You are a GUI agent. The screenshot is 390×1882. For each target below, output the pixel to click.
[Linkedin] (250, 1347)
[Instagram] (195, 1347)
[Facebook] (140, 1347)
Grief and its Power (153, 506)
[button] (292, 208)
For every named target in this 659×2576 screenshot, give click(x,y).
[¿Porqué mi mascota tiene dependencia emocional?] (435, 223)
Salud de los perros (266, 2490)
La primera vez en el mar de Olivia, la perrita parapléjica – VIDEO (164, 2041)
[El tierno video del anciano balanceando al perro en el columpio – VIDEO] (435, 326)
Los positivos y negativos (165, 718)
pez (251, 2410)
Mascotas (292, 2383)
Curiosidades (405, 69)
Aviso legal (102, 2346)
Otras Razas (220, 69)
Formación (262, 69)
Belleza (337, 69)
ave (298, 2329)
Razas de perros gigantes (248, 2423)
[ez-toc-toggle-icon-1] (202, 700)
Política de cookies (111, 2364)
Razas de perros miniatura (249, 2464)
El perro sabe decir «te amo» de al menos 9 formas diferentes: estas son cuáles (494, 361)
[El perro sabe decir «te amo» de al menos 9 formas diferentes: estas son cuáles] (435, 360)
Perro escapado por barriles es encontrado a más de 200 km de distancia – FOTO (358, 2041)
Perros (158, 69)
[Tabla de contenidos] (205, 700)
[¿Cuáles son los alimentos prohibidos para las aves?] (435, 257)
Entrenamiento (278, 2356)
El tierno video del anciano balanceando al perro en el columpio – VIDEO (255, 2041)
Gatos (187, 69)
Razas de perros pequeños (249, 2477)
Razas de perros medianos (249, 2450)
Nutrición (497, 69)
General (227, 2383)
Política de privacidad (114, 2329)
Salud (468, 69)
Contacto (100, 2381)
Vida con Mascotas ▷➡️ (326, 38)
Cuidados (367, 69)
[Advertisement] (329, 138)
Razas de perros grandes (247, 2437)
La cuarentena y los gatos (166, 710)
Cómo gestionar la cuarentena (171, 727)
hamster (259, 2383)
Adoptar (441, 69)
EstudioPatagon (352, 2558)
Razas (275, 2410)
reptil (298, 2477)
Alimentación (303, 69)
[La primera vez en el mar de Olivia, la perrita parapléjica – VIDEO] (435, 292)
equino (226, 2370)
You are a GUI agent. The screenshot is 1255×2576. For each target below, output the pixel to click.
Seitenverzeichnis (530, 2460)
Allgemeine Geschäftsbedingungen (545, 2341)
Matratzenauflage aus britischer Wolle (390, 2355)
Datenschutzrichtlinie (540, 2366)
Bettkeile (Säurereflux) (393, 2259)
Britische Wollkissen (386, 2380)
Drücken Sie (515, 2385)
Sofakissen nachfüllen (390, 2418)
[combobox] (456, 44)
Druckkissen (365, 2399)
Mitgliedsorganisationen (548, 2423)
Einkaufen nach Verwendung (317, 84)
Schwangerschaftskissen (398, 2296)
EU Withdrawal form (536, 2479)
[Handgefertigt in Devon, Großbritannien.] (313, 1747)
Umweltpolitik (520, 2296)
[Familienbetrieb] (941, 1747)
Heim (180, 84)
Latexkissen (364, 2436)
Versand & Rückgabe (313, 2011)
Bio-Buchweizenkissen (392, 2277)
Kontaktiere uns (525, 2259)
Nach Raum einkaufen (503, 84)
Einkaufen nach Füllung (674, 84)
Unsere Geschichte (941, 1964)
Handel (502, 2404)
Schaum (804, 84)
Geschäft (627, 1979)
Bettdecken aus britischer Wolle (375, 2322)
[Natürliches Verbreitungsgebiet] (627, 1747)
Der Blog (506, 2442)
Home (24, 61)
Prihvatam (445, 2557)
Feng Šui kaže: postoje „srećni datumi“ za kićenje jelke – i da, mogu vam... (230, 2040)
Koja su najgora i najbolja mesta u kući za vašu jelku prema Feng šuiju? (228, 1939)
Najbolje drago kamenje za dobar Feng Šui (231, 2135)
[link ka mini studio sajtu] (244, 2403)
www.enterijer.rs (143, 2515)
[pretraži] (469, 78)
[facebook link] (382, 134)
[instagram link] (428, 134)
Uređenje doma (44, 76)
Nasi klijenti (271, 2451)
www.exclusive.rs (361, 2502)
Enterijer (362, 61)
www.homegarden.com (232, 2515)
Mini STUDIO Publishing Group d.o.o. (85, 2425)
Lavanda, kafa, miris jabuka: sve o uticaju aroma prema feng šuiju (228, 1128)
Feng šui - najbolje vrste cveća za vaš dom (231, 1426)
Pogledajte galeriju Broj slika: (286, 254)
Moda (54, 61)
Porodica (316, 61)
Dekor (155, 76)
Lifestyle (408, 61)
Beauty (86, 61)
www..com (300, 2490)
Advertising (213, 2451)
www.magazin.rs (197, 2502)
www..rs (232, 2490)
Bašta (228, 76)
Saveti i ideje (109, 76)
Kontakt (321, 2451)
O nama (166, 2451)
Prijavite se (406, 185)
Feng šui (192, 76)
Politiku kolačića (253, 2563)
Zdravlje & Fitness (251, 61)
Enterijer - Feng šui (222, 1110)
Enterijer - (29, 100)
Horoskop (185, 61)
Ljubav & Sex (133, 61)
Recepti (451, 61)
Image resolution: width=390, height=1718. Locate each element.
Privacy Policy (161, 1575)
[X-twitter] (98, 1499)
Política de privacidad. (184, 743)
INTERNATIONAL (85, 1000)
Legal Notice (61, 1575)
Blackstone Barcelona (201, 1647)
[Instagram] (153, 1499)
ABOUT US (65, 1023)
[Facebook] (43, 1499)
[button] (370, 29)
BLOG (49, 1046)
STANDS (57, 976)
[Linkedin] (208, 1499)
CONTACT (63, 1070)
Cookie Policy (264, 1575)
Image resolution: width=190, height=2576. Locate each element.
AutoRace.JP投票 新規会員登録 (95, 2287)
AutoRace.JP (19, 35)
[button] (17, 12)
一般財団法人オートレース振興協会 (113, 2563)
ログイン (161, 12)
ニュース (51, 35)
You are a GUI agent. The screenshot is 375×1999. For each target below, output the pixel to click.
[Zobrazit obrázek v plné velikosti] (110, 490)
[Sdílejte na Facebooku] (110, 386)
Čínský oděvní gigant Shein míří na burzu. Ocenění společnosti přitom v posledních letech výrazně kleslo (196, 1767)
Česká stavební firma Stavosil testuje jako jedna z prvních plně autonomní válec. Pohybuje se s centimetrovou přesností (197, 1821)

####################

● Exercise instructions
Every line of the data that includes the word "cuarentena" should be copied.

● Output of the task
La cuarentena y los gatos (166, 710)
Cómo gestionar la cuarentena (171, 727)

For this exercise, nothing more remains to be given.